--- AIM OF THE TASK ---
Scan the records beneath this line for the line holding "Social Impact (166, 15)" and the line holding "SHOP (280, 89)", then transcribe exactly those two and all lines between.
Start of Block
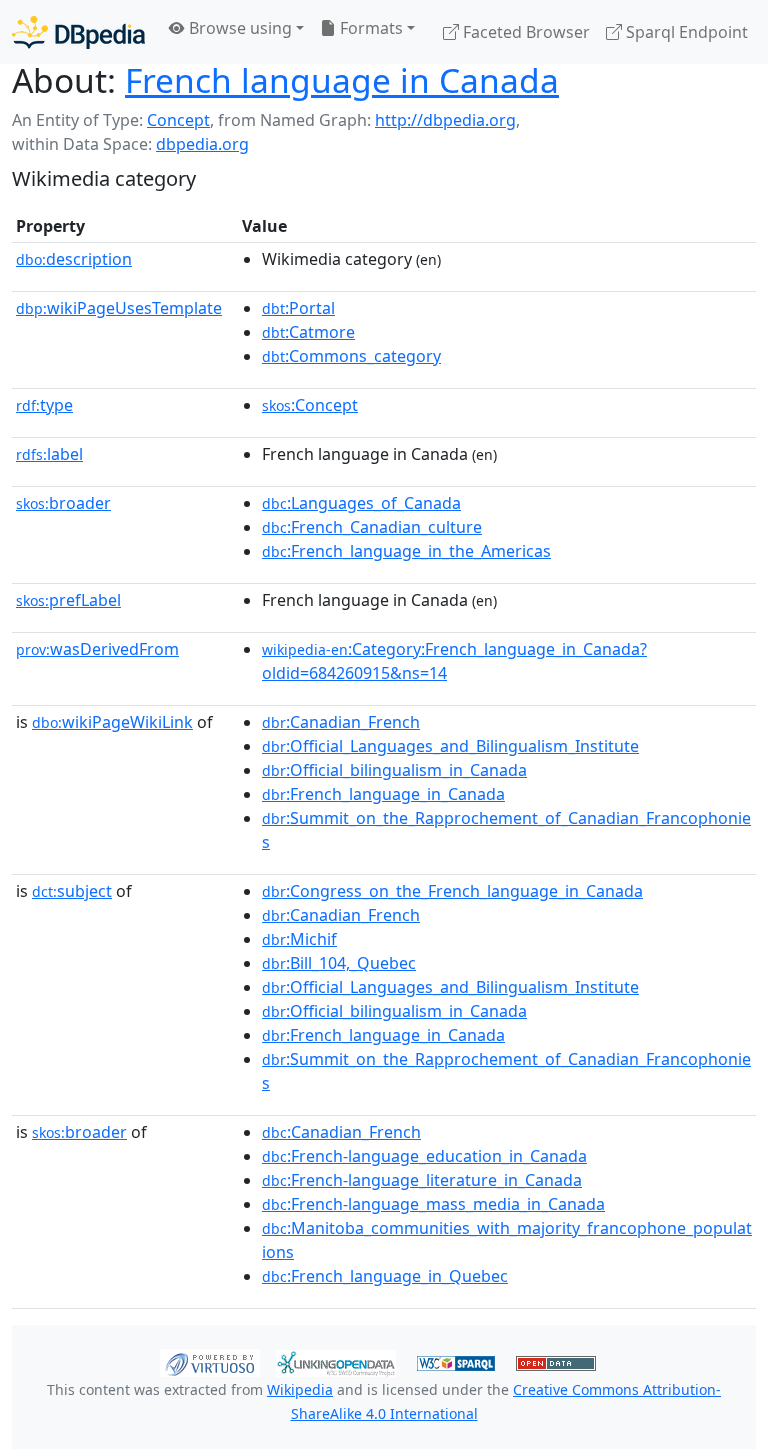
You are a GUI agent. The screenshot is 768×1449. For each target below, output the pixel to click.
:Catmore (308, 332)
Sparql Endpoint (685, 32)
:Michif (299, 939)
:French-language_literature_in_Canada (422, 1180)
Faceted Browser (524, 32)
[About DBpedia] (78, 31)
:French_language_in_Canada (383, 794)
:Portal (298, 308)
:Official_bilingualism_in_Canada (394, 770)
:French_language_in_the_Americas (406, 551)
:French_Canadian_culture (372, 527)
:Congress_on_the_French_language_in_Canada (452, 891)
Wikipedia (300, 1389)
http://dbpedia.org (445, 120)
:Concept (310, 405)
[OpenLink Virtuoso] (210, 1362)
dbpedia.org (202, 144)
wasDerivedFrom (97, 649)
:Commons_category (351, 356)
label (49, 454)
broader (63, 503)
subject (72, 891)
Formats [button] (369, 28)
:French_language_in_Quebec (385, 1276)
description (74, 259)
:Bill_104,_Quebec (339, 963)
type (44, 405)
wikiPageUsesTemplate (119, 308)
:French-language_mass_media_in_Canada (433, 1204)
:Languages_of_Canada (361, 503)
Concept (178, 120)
End of Block
Start of Block
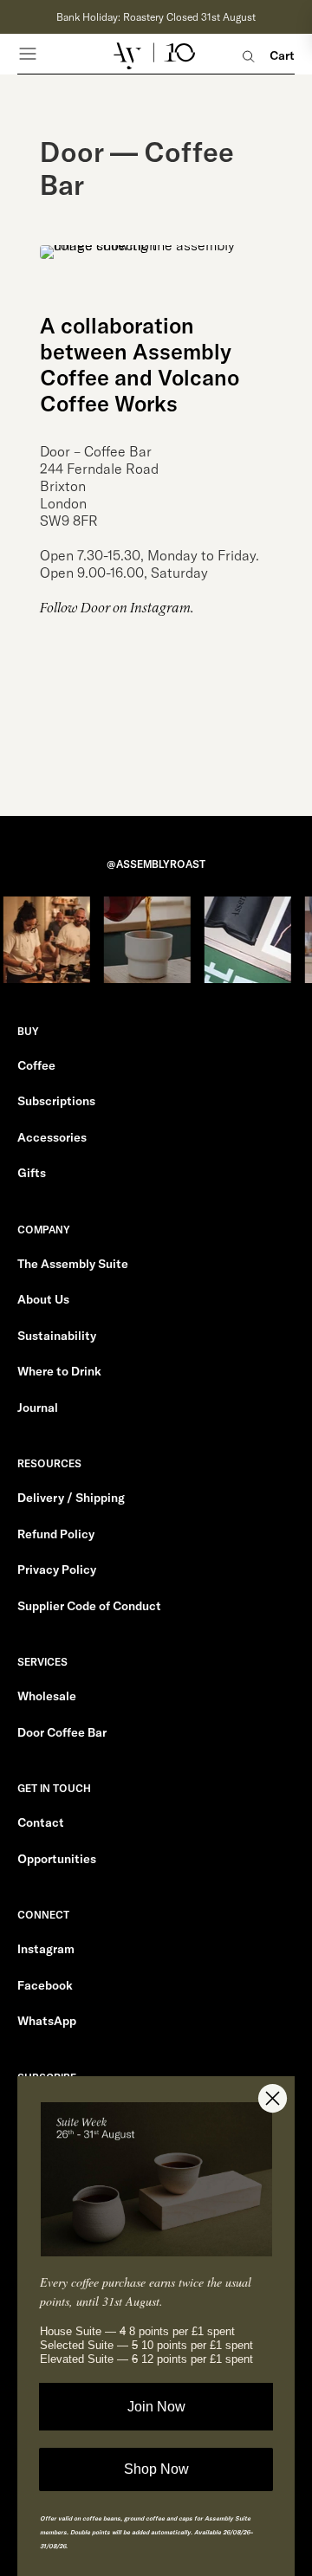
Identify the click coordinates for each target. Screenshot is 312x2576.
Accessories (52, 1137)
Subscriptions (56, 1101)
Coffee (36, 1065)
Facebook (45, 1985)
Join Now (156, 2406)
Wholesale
End of Block
Start of Block
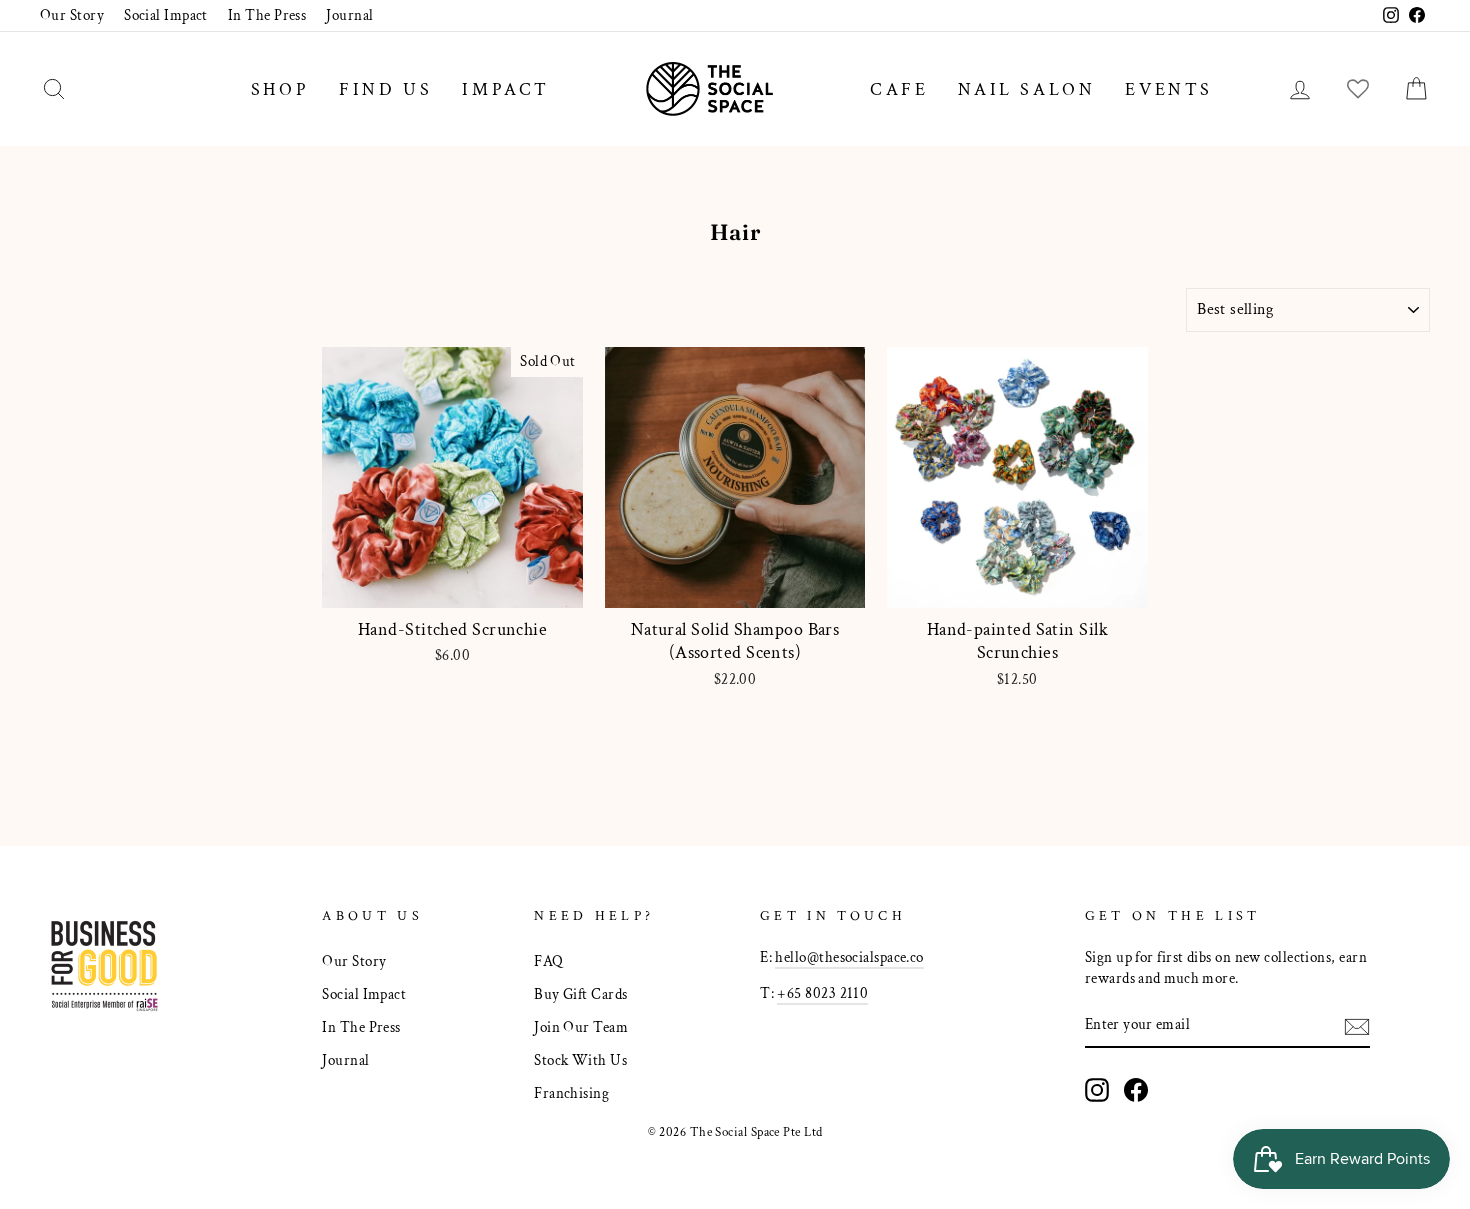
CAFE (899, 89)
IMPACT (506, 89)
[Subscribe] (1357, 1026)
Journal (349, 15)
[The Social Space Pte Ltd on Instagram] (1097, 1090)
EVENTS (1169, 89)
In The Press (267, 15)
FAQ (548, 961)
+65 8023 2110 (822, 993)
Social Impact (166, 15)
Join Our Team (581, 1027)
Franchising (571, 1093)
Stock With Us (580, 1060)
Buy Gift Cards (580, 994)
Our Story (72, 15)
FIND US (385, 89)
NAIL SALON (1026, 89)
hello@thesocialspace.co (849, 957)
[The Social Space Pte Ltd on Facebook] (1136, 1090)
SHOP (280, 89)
End of Block
--- EXERCISE ANSWER ---
Social Impact (166, 15)
Join Our Team (581, 1027)
Franchising (571, 1093)
Stock With Us (580, 1060)
Buy Gift Cards (580, 994)
Our Story (72, 15)
FIND US (385, 89)
NAIL SALON (1026, 89)
hello@thesocialspace.co (849, 957)
[The Social Space Pte Ltd on Facebook] (1136, 1090)
SHOP (280, 89)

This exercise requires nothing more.